You can do the same thing for variance: Var_t (y_{t+2}) = Var_t(y_{t+1} + \epsilon_{t+2}) = Var_t(y_t + \epsilon_{t+1} + \epsilon_{t+2} The only important thing to know here is that variance is quadratic, so you can distribute it over addition, but little covariance babies pop out, as in Var(a + b) = Var(a) + Var(b) + 2 Cov(a, b). I appeal to Cov(\epsilon_t, \epsilon_s) = 0, \quad \forall t, s to ignore these, and you end up with: Var_t (y_{t+2}) = 2\sigma^2. So in general, the standard deviation of your prediction for y_{T+h} will be \sqrt{h} \cdot \sigma.
So far I’ve said nothing helpful about making predictions with your PyMC model… sorry about that. Basically, you want to sample from the posterior distribution over w[-1]
and ϵ
, construct a normal distribution centered on w[-1]
with standard error ϵ
, sample h values from this normal (where h is your forecast horizon) then take the cumsum to get your predictions. Do this a lot of times and you’ll get a nice cup shaped forecast distribution.

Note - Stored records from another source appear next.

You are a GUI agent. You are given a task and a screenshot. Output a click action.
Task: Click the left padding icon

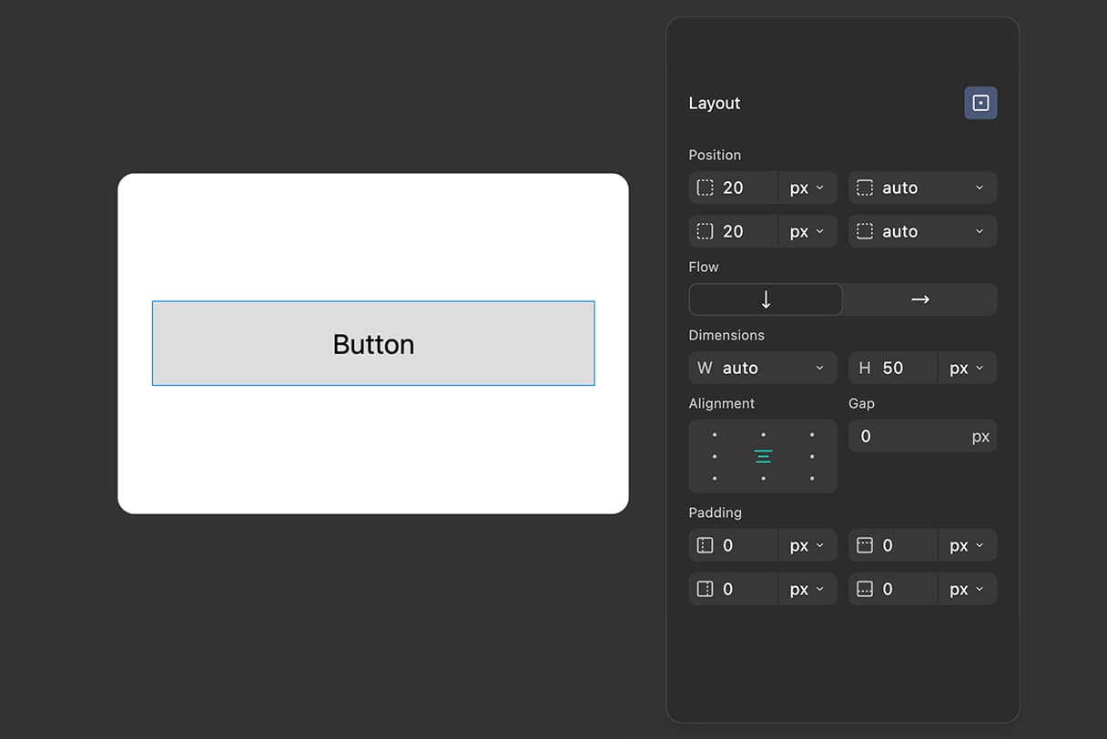click(x=705, y=544)
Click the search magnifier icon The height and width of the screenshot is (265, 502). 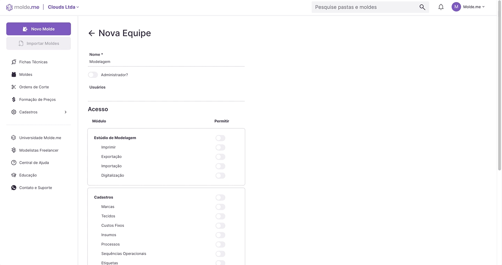click(422, 7)
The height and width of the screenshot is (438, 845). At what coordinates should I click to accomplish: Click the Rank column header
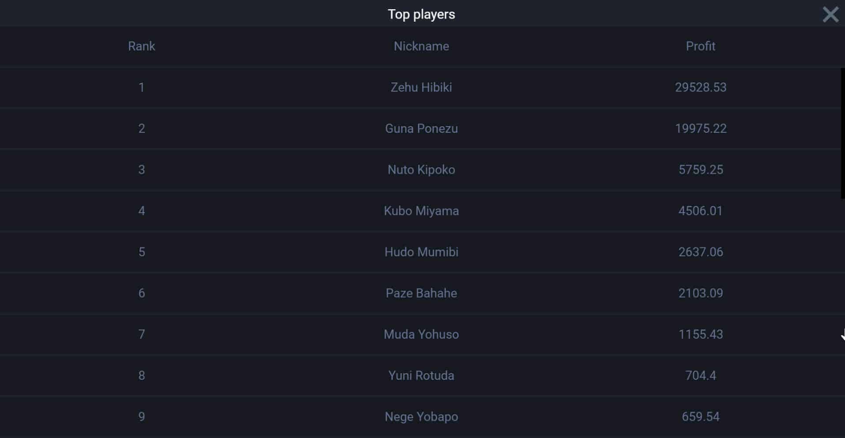point(141,46)
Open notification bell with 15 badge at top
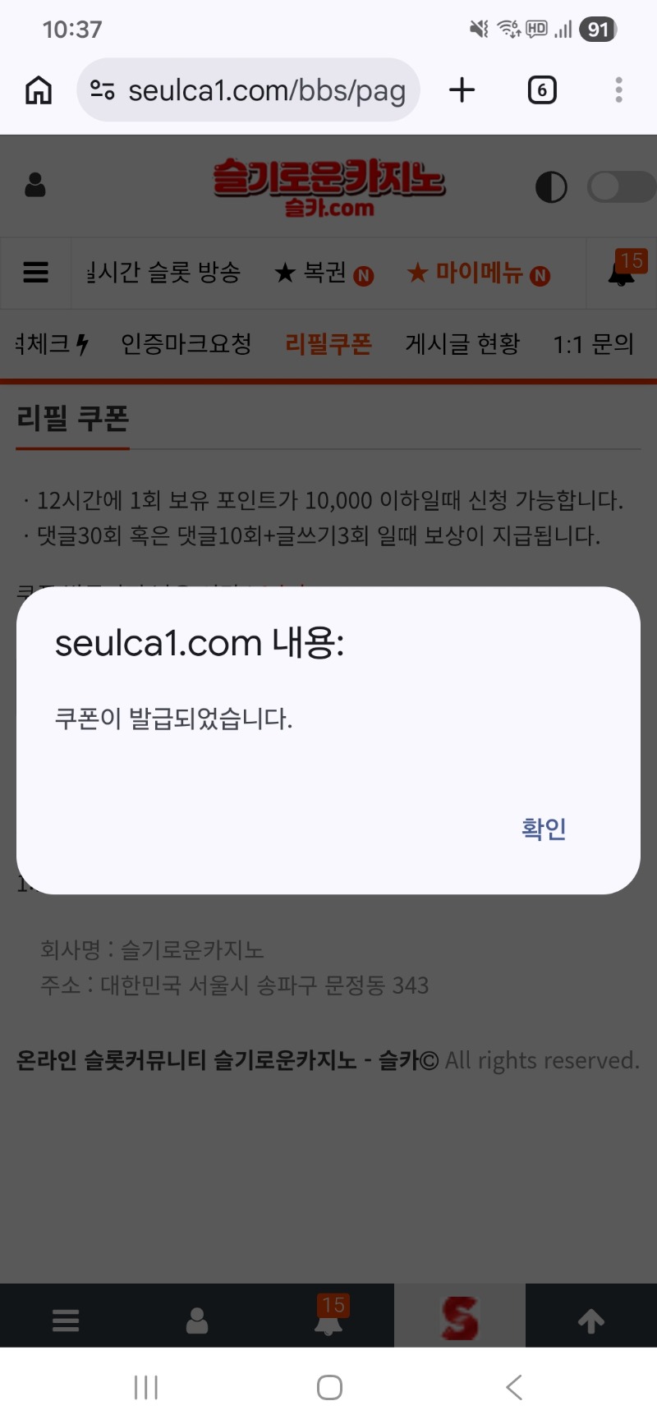 pos(624,269)
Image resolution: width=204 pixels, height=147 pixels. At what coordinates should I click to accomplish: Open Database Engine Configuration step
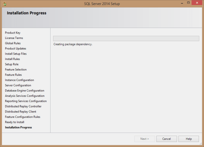(24, 90)
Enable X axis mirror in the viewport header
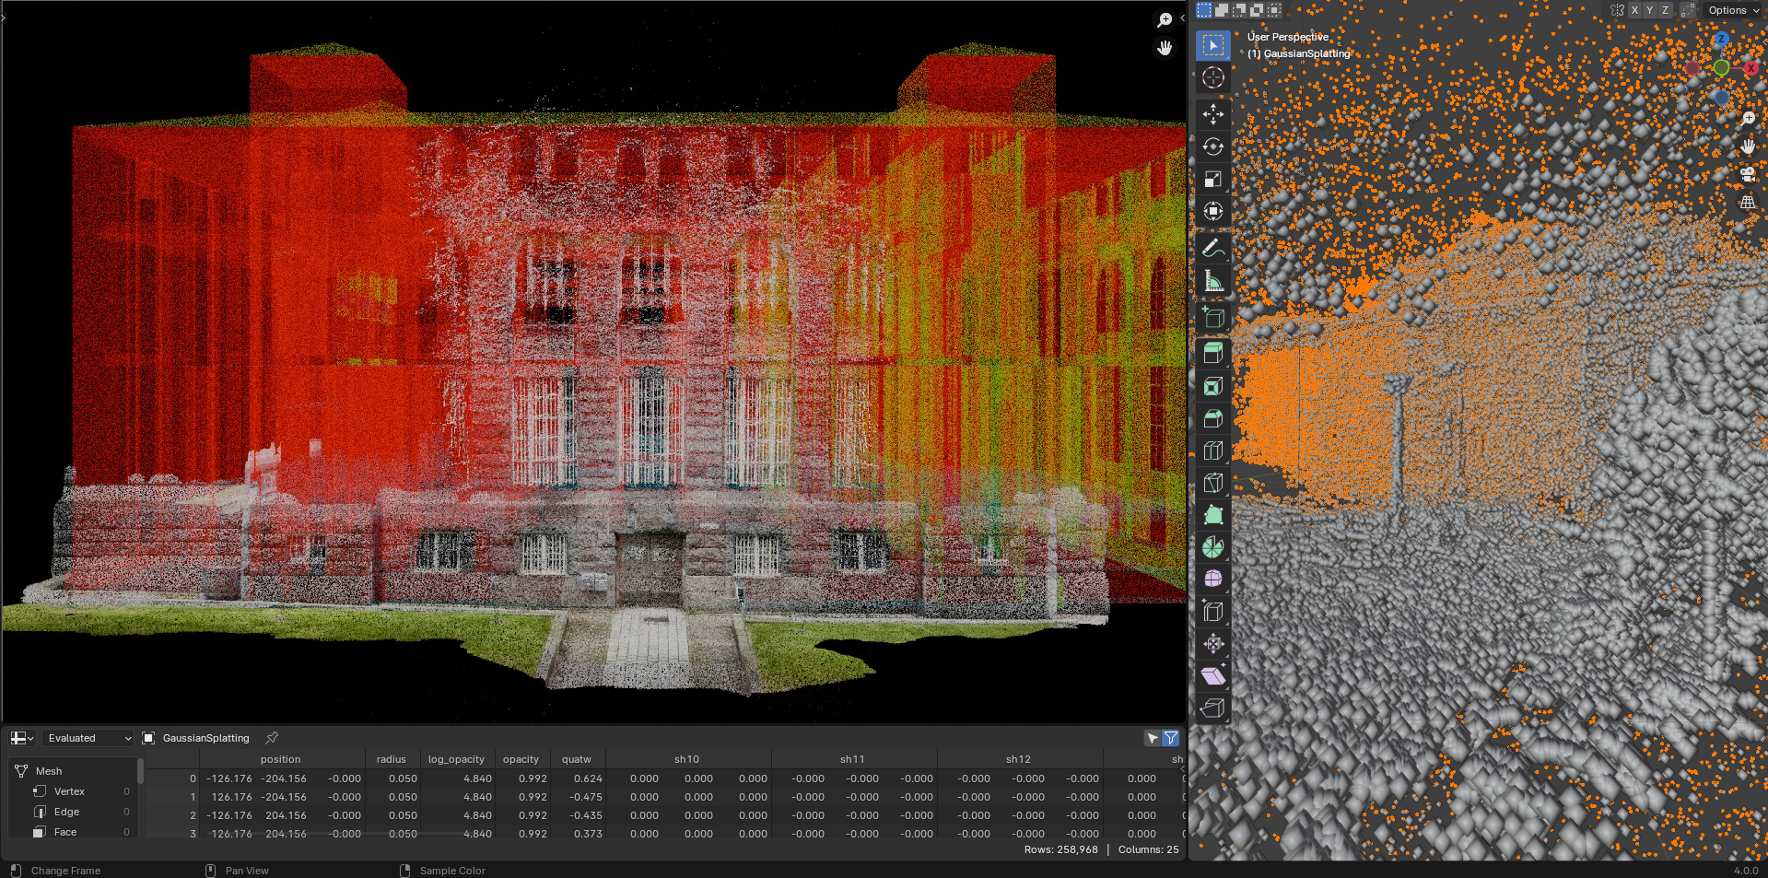 [x=1633, y=10]
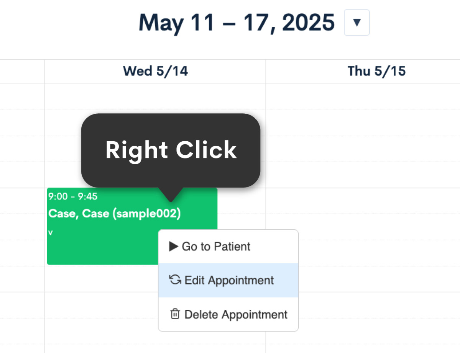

You can also skip the hassle and just use the formulas derived above.
Here’s the first approach applied to the first time series in score
, starting after sampling the model you posted:
T = 50
h = 20
post = az.extract_dataset(trace)
# Note that the last prediction is *not* included in the cumsum, it is "x0", not the drift!
forecasts = preds.stack(sample = ['chain', 'draw']).values[0, -1, :] + (post['ϵ'].values[None, :] * rng.normal(size=(h, 2000))).cumsum(axis=0)
fig, ax = plt.subplots(figsize=(14,4), dpi=77)
ax.plot(preds.stack(sample = ['chain', 'draw'])[0, :, :], color='0.5', alpha=0.05)
ax.plot(preds.stack(sample = ['chain', 'draw']).mean(dim='sample').values[0, :], color='tab:blue')
ax.plot(score[0, :], color='k')
ax.plot(np.arange(T, T + h), forecasts, color='tab:green', alpha=0.1)
ax.plot(np.arange(T, T + h), forecasts.mean(axis=-1), color='k', ls='--')
plt.show()
As a general comment, you can always make out-of-sample predictions by just re-implementing your model in Numpy, using the posterior samples together with whatever data you wish. In this case it’s a bit opaque how the pieces fit together, but that’s all we’re doing.